As a followup to yesterday’s post, I’ve been asked: should we panic about the KPTI/KAISER/F*CKWIT Intel CPU design flaw?
My answer was: it depends on a lot of unknowns. There are NDAs around a lot of the fixes so it’s hard to know the scope and effect. We also don’t know how much this will affect particular workloads. The folks over at Sophos have a nice writeup today about the actual problem (link below) but in short, the fix will reduce the effectiveness of the CPU’s speculative execution and on-die caches, forcing it to go out to main memory more. Main memory (what we call RAM) is 20x slower than the CPU’s L2 cache (look below for a good link showing the speed/latency differences between computer components). How that affects driver performance, workloads, I/O, and so on is hard to tell now.
Here’s what I think, based on my experience with stuff like this:
First, there are some people out there with gaming benchmarks saying there’s no performance impact. They’re benchmarking the wrong thing, though. This isn’t about GPUs, it’s about CPUs, and the frame rate they can get while killing each other online is mostly dependent on the Graphics Processing Unit, or GPU.

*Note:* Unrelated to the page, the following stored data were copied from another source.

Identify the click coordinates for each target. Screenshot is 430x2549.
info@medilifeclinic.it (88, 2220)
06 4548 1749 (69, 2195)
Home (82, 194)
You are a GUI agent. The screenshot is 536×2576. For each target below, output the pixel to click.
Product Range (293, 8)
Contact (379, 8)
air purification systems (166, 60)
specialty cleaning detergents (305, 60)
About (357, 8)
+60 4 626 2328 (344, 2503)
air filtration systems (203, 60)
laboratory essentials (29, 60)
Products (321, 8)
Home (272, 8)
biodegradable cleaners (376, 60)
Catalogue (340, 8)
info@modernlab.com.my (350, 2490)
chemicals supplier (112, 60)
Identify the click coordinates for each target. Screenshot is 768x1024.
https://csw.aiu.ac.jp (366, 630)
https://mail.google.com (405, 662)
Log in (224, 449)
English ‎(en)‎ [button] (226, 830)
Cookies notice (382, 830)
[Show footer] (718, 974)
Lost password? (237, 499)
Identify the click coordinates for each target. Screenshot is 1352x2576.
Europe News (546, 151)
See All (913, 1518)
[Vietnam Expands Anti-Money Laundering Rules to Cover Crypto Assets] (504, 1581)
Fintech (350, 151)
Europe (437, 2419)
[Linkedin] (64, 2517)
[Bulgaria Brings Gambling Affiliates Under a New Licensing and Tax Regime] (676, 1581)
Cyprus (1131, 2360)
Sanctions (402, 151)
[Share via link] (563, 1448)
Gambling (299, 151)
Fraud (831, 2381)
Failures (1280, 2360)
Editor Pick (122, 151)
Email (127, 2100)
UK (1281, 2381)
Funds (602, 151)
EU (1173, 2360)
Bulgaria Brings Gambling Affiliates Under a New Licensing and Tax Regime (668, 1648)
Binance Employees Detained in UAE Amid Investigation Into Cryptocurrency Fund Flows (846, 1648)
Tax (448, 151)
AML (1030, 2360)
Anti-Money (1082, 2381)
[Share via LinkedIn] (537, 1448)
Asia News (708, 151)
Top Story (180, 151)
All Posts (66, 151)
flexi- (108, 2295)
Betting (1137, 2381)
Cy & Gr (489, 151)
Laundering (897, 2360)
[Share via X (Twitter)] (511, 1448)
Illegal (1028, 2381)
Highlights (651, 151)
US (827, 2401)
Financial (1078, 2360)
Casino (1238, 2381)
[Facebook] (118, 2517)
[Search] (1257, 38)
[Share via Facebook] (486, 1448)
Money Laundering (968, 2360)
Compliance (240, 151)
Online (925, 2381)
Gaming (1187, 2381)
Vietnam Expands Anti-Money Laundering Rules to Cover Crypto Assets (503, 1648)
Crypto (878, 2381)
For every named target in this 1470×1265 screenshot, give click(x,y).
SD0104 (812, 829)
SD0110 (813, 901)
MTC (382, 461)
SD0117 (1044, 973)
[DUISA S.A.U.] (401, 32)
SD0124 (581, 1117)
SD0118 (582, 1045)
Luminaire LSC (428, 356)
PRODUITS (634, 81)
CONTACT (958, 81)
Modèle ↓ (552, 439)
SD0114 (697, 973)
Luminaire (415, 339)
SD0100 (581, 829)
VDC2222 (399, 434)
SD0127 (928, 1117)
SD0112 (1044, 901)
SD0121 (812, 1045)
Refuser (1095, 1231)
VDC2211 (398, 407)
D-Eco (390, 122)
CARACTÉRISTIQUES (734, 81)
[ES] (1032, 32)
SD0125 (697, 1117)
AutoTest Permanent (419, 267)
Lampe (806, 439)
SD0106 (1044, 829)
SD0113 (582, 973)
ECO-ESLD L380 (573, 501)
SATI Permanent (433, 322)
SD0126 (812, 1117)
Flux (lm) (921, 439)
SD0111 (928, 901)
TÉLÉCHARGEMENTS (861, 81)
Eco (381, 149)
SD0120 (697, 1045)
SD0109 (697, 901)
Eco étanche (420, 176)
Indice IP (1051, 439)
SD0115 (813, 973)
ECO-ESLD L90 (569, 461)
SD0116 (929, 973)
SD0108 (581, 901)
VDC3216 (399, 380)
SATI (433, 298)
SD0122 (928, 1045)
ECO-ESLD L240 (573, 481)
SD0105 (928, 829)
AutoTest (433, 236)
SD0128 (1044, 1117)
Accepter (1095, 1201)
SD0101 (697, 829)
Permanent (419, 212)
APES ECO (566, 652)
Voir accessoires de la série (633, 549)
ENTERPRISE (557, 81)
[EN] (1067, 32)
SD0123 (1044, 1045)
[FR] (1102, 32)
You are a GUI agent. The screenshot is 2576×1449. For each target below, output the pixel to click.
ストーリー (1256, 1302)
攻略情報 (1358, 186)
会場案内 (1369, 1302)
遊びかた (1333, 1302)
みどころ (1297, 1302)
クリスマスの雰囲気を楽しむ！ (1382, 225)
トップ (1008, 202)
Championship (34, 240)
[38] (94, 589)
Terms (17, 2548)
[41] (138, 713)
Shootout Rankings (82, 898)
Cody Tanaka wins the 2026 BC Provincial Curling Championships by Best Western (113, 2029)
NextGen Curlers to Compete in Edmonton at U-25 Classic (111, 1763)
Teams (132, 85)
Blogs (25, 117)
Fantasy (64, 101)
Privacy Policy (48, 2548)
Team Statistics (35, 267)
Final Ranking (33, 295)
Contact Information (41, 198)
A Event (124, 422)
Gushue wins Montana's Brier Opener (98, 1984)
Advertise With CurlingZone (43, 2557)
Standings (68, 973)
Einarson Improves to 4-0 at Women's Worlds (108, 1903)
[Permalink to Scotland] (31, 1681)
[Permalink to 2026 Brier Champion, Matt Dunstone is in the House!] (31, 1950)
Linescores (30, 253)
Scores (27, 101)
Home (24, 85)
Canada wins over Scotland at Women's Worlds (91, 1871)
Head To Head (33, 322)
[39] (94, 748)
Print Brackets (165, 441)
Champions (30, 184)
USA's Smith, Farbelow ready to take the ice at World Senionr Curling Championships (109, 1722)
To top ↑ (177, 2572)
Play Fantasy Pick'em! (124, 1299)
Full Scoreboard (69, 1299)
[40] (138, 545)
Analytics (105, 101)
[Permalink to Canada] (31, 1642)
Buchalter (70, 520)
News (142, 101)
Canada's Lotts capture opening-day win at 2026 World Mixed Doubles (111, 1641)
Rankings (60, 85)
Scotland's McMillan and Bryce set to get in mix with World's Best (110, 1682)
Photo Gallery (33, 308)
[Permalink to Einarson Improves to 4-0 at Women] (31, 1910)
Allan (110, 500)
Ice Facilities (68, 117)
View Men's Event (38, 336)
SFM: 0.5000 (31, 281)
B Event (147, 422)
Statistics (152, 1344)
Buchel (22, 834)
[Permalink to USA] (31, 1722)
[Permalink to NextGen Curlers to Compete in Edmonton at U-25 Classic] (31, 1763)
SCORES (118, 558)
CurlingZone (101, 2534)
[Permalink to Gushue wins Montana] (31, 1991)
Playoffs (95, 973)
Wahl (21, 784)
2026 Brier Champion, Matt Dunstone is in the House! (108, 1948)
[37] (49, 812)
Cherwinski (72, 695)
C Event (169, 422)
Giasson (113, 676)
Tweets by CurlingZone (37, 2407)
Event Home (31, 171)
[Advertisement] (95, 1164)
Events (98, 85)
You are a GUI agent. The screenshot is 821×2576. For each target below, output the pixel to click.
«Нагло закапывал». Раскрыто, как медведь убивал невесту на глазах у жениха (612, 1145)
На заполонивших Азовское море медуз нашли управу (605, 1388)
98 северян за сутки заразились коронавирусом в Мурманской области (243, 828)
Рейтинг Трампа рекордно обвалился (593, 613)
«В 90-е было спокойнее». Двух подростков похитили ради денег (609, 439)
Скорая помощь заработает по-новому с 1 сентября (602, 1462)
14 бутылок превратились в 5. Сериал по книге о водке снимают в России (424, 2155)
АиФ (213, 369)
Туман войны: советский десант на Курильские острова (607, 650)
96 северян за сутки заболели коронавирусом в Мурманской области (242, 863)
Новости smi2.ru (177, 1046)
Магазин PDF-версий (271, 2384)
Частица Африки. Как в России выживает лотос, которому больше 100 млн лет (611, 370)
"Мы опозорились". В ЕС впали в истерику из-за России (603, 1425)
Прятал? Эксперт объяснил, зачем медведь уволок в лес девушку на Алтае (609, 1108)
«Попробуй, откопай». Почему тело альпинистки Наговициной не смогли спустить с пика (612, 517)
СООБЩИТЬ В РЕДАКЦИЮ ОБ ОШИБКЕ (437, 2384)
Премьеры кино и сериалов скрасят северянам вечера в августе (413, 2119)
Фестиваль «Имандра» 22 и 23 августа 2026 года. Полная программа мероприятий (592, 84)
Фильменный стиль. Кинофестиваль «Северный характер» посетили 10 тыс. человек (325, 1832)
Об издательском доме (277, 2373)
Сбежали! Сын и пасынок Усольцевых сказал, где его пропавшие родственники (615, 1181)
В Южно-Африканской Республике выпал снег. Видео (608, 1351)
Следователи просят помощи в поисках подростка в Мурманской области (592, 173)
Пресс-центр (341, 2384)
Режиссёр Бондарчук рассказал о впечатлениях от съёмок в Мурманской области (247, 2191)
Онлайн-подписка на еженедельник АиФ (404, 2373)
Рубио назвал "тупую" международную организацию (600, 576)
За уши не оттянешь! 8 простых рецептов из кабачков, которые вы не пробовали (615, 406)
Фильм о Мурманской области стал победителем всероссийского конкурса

If you use physical servers that are only accessed by a trusted team, and you have excess capacity then you should remain calm. Doubly so if you have a test environment and/or can simulate production workloads. Don’t panic, apply your security updates according to your regularly scheduled process.
If you own virtual infrastructure and your company is the only user of it, insofar as everything from the hardware to the applications is run by the same trusted group of admins, don’t panic. Plan to use your normal patching process for both the hypervisor and the workloads, but keep in mind that there might be a loss of performance.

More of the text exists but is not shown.